**Data for processing:**
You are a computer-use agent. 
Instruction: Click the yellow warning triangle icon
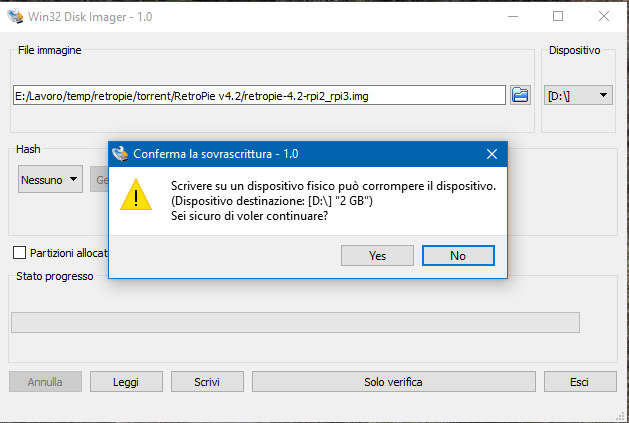point(136,196)
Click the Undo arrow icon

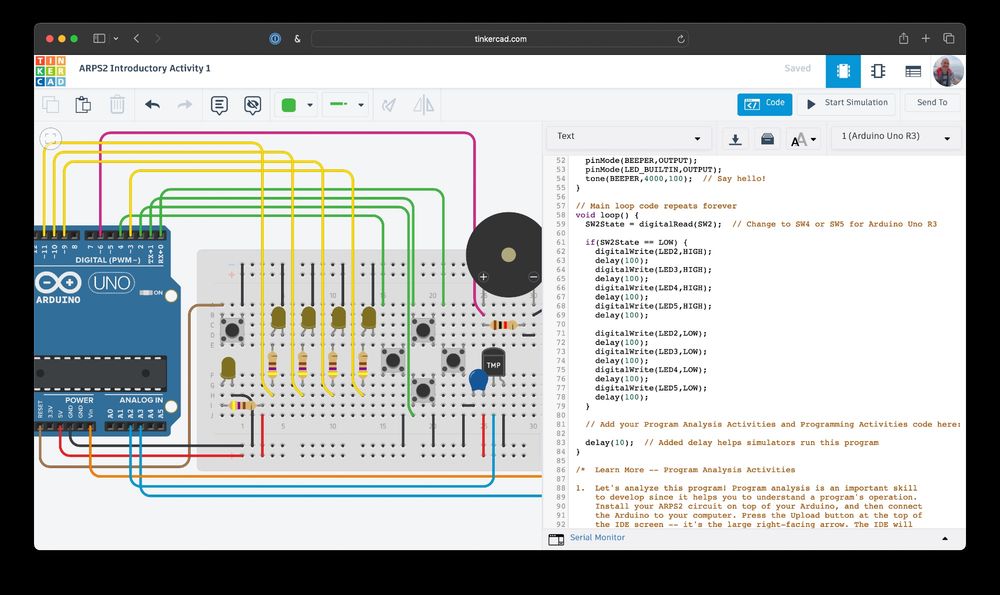point(152,104)
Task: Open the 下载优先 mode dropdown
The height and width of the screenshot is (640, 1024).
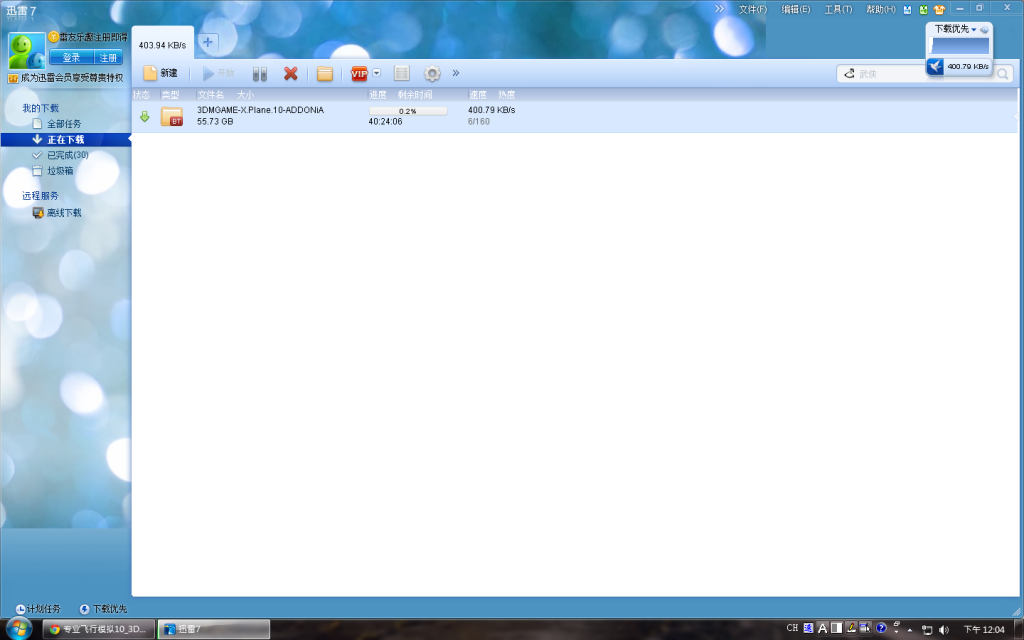Action: (x=960, y=30)
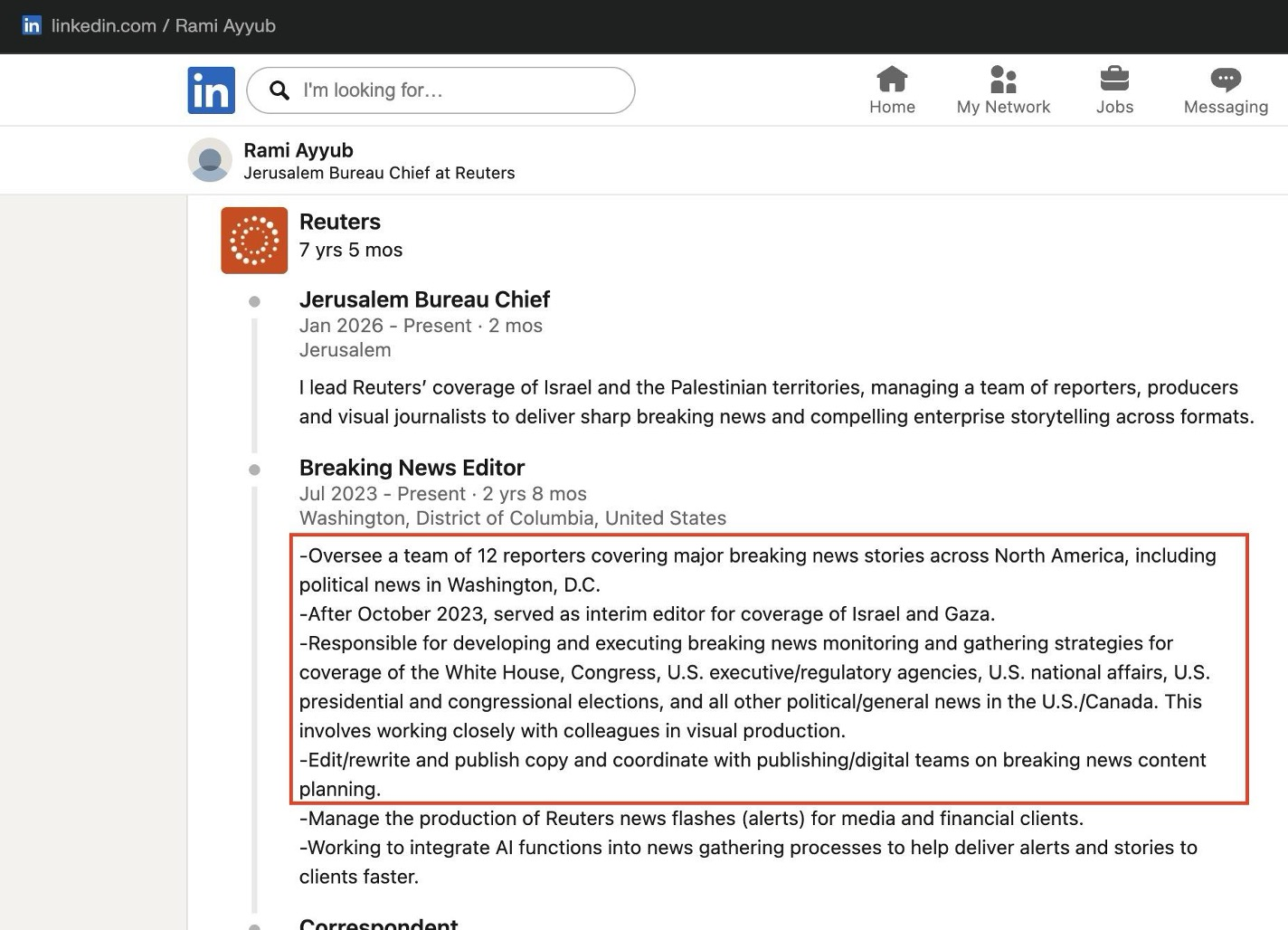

**Task directions:** Although the material contains pictures, only the lines are to be written out, exactly as they stand.

**Answer below:**
You are a computer-use agent. 
Instruction: Click the yellow warning triangle icon
point(136,196)
Click the Undo arrow icon

point(152,104)
Task: Open the 下载优先 mode dropdown
The height and width of the screenshot is (640, 1024).
Action: (x=960, y=30)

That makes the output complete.